» **WORK TO COMPLETE**:
Within the entries below, the lines from the one with "Task: Toggle the xrc_skip_sizer checkbox" through the one with "This screenshot has width=1344, height=896." are to be set down exactly, both ends kept.

» **DATASET RECORDS**:
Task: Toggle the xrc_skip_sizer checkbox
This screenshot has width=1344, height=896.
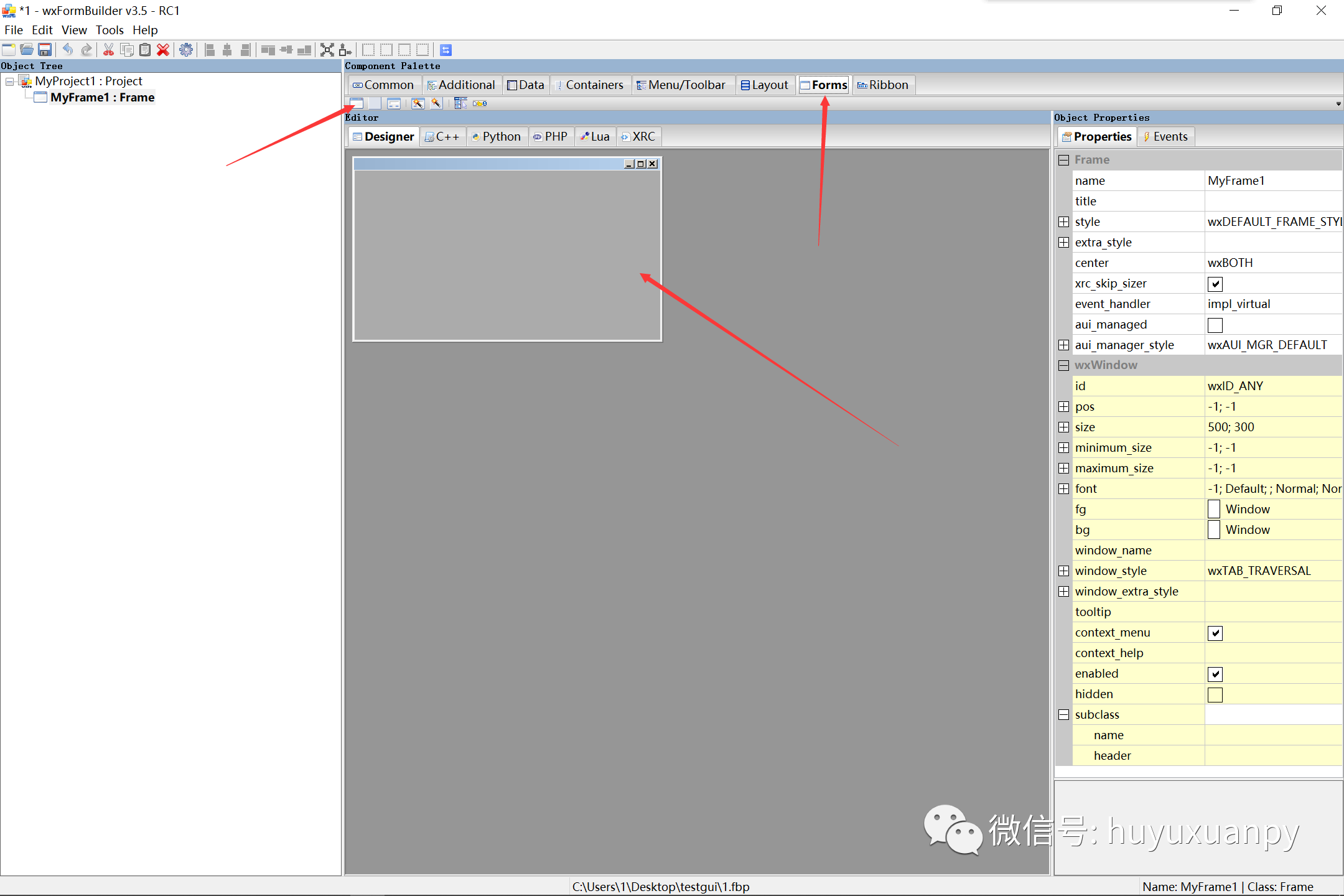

==

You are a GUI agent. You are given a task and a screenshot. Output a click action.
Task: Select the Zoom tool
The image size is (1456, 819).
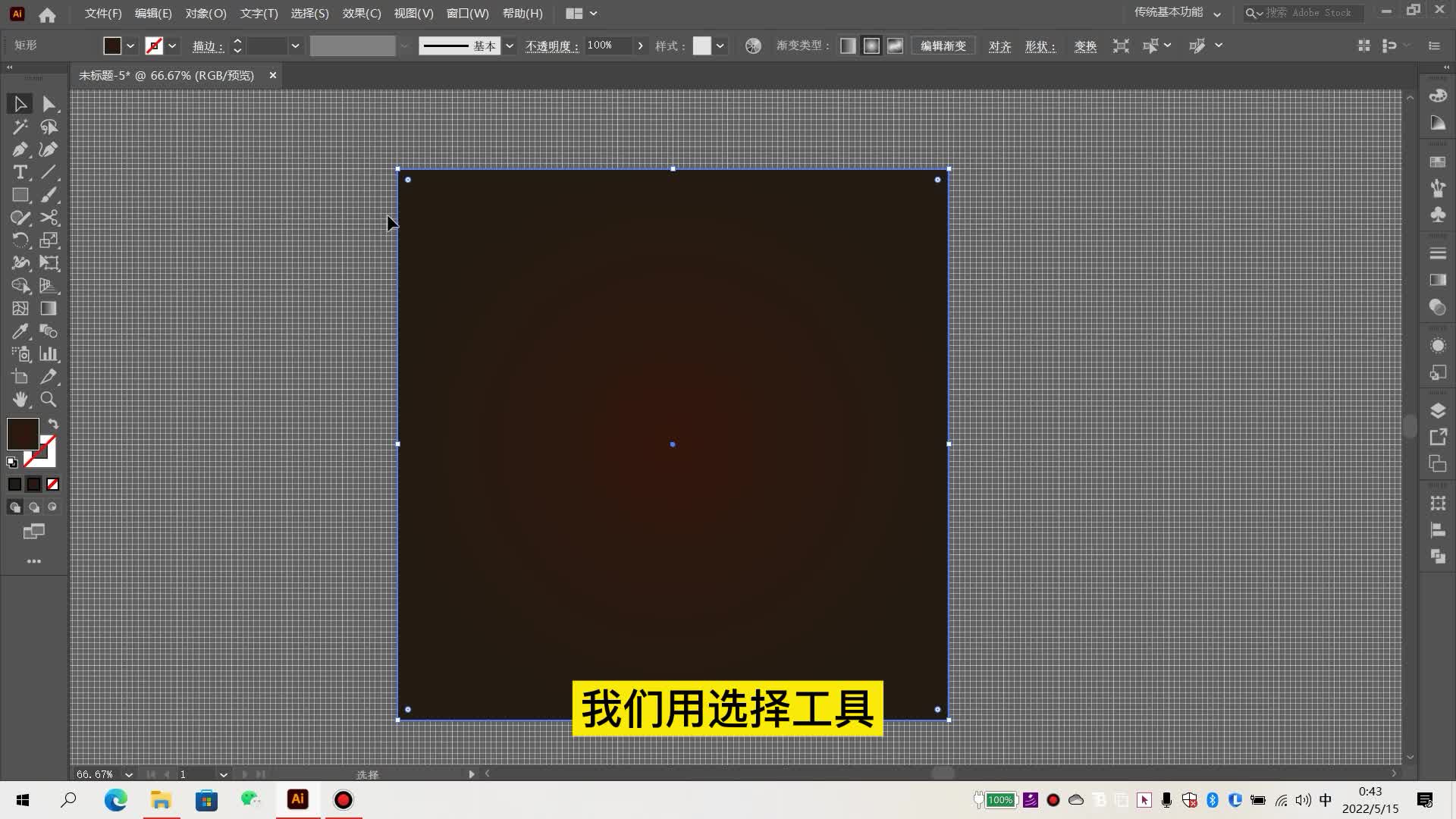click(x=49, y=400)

...

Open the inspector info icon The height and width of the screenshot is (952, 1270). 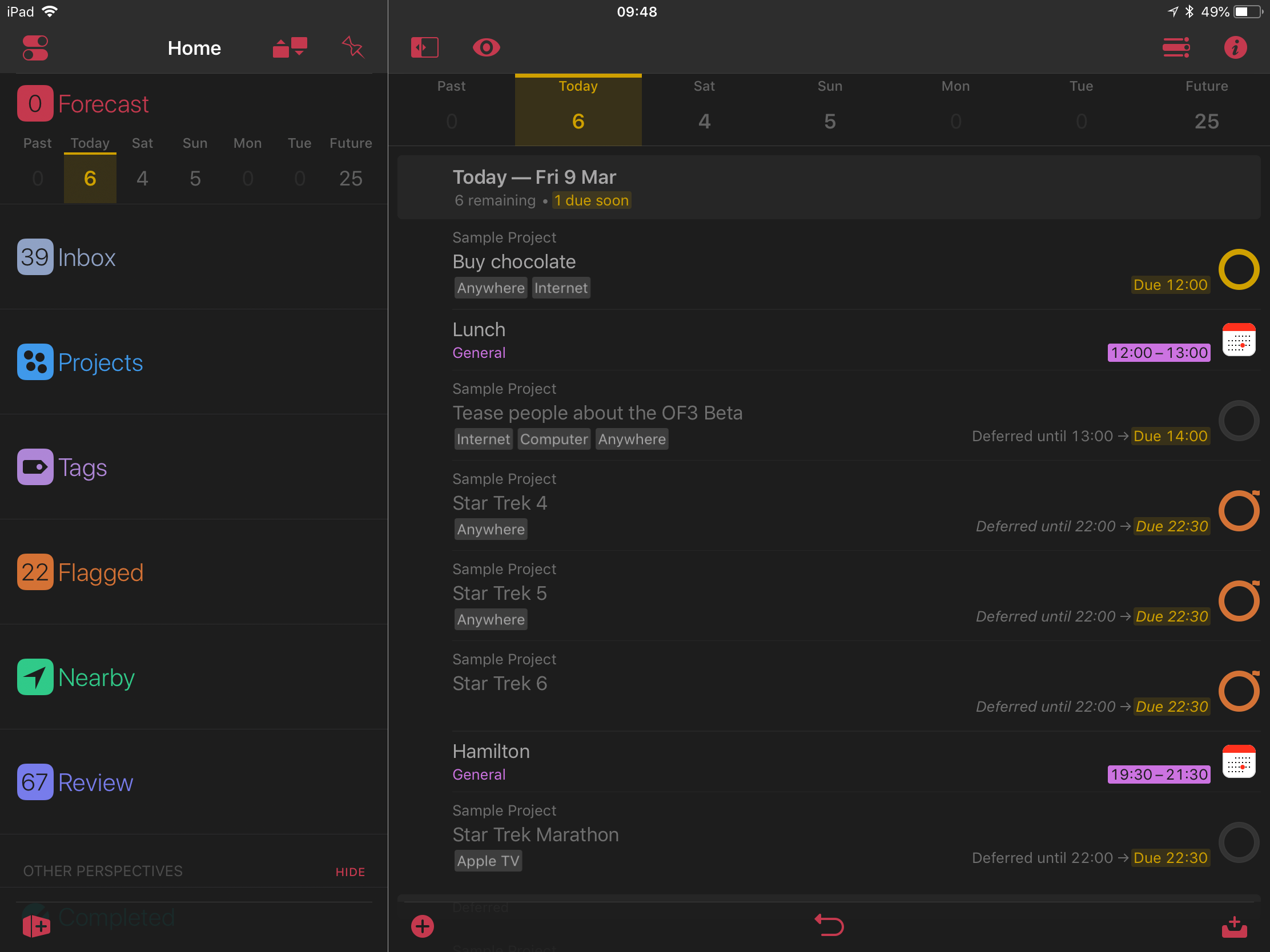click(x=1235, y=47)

» **ANSWER TO THIS EXERCISE**:
Task: Toggle the xrc_skip_sizer checkbox
This screenshot has width=1344, height=896.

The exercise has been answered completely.